As much as we struggle with the homeless camping in the Parkway, there is also a huge problem on the beach communities in Los Angeles, as this article in The Nation notes.
“Last year, some 254,000 men, women and children were homeless in Los Angeles County (population 10 million) at some point, and 82,000 were on the streets on any given night. Not surprisingly, almost half of them were African-American, though blacks constitute just 9 percent of the county’s population; Latinos make up 47 percent of the county and 33 percent of its homeless. As many as 75 percent of people on the streets are not receiving the public benefits to which they are entitled. Some 20 percent are physically disabled, 25 percent mentally so….
“I am used to seeing a few homeless men and women in the main branch of New York’s public library, where I have spent many hours over the years. LA’s Central Library is more like a dedicated shelter, where dozens of the city’s down-and-out souls daily seek refuge, slouching at the tables and staring with glazed eyes at books and magazines, sleeping in the carrels, hanging out in the bathrooms or forcing their conversation on the patient librarians. “Many of them haven’t bathed in days, they reek,” one told me, looking at once irritated by the invaders and embarrassed by his judgment.

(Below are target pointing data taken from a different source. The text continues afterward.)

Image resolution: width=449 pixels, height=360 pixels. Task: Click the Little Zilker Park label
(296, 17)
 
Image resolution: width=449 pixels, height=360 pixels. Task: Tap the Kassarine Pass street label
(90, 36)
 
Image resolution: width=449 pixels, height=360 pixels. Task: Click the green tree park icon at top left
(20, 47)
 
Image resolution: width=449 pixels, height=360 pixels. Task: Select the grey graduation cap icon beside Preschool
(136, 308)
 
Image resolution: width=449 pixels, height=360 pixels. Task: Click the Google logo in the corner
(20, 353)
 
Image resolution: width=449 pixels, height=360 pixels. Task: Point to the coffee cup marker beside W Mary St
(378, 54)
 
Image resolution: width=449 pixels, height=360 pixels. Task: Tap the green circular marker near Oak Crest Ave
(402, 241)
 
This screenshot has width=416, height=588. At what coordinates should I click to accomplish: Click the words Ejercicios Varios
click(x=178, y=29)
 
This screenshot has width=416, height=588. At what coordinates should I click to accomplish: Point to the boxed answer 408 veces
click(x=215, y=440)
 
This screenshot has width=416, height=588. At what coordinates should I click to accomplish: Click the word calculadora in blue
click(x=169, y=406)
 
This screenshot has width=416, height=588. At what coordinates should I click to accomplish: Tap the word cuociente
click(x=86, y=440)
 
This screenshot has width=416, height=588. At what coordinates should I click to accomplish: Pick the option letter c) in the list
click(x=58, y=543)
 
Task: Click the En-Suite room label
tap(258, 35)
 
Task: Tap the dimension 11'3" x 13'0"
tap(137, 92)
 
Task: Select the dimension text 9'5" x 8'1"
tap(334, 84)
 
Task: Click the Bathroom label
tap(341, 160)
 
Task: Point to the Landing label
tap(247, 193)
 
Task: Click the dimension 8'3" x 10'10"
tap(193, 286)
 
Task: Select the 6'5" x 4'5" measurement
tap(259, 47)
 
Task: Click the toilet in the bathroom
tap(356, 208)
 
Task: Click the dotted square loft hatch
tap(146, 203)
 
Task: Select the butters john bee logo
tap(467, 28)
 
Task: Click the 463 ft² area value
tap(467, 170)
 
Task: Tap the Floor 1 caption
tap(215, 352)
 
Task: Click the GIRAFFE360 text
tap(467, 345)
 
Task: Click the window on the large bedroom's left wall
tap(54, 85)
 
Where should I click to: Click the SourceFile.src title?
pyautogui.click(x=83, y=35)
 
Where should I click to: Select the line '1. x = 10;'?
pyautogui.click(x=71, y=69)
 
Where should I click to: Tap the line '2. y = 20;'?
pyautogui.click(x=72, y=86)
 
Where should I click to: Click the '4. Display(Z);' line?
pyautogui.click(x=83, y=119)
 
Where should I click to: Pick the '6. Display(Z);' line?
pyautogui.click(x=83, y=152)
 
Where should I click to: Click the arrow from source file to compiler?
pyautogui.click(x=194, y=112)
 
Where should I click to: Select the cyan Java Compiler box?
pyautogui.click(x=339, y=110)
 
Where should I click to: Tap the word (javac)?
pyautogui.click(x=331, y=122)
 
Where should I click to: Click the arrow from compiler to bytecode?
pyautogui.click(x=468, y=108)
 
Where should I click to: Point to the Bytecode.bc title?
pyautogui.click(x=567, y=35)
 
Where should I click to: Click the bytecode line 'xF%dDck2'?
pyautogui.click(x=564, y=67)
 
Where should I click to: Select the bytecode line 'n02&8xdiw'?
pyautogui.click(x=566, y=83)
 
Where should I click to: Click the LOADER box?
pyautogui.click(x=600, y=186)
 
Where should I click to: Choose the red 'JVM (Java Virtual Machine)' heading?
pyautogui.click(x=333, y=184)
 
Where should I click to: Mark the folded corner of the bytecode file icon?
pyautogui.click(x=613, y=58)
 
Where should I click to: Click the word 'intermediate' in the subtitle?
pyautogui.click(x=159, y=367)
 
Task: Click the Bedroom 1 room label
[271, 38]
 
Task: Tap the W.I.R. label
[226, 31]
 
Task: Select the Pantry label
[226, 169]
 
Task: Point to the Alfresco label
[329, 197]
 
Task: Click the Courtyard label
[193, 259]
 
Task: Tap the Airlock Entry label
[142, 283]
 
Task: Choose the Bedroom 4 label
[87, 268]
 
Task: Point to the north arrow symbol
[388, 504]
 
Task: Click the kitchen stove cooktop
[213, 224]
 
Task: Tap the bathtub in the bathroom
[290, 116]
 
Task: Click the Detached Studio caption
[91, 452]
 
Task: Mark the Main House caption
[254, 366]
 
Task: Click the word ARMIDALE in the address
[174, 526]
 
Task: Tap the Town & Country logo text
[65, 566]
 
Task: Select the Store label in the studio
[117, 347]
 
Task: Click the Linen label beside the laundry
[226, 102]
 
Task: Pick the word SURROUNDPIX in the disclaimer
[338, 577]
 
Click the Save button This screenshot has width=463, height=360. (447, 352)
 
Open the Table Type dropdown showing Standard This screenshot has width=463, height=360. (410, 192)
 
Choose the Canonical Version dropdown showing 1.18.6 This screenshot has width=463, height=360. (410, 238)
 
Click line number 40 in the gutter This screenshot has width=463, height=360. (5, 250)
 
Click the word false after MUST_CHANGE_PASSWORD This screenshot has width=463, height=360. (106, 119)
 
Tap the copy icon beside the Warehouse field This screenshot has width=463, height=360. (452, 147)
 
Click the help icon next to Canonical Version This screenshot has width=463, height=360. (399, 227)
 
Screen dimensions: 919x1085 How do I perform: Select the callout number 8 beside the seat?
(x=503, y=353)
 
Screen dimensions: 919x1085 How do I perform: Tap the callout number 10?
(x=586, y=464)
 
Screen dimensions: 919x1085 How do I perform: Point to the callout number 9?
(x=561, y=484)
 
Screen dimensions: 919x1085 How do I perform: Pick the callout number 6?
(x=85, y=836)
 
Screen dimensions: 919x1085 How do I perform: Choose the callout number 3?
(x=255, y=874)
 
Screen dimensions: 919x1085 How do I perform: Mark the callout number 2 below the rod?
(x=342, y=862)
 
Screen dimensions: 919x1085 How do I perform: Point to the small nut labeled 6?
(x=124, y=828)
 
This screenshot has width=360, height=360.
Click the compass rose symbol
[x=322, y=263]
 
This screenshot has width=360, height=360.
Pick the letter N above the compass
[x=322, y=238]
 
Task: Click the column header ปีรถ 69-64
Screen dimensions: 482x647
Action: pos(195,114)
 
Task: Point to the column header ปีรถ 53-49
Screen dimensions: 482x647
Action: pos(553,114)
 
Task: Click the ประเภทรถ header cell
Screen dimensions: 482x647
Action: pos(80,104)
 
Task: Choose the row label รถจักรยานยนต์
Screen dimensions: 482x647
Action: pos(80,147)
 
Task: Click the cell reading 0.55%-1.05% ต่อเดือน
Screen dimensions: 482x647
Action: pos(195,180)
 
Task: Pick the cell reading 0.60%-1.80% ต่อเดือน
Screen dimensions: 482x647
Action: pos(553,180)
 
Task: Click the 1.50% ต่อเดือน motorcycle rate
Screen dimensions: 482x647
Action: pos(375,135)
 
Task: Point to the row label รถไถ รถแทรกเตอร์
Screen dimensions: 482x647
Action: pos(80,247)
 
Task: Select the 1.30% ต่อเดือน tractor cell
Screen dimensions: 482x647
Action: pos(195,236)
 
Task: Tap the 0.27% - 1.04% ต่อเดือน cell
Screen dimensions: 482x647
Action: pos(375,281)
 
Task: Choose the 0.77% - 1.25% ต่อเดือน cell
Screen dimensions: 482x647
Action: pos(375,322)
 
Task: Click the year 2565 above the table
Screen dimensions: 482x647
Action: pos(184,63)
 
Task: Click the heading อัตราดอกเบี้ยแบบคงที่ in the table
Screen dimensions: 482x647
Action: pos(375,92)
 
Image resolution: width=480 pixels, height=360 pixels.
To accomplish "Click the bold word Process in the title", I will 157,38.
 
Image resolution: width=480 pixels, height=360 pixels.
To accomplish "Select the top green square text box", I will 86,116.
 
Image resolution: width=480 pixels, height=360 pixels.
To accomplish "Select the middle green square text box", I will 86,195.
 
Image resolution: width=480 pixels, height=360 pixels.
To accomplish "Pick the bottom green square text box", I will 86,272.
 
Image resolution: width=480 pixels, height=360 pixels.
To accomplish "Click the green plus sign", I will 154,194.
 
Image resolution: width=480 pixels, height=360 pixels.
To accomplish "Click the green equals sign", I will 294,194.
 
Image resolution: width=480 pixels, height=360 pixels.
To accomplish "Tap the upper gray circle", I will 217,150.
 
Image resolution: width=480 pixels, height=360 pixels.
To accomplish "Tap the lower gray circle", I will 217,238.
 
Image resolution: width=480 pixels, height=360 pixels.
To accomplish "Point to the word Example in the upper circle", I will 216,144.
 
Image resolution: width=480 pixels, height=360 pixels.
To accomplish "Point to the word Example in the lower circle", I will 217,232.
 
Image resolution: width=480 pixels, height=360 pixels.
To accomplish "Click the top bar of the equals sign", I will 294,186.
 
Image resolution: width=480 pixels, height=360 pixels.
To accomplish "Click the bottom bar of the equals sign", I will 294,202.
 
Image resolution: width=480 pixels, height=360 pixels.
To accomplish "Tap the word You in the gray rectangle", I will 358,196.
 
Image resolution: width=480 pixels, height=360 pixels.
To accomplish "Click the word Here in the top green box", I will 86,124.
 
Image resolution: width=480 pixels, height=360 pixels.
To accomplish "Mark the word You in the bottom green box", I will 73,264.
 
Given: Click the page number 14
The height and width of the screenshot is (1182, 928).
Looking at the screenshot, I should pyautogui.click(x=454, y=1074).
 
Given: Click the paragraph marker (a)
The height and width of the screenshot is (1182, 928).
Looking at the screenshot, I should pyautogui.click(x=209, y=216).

“The problem reaches into every corner of the county. Driving to Santa Monica one morning, I encountered six ragged men at freeway off-ramps and at street intersections, all bearing signs reading “Homeless” or “Veteran” and pleading for food or money. In the seaside community itself, which has its own government but is part of Greater Los Angeles, scores of homeless have occupied the beachfront park for years. Joggers, cyclists, dog walkers and strollers weave around them as if they were merely palm trees, seeming to regard the strip’s denizens as permanent as the upscale shops along the Third Street mall three blocks away.”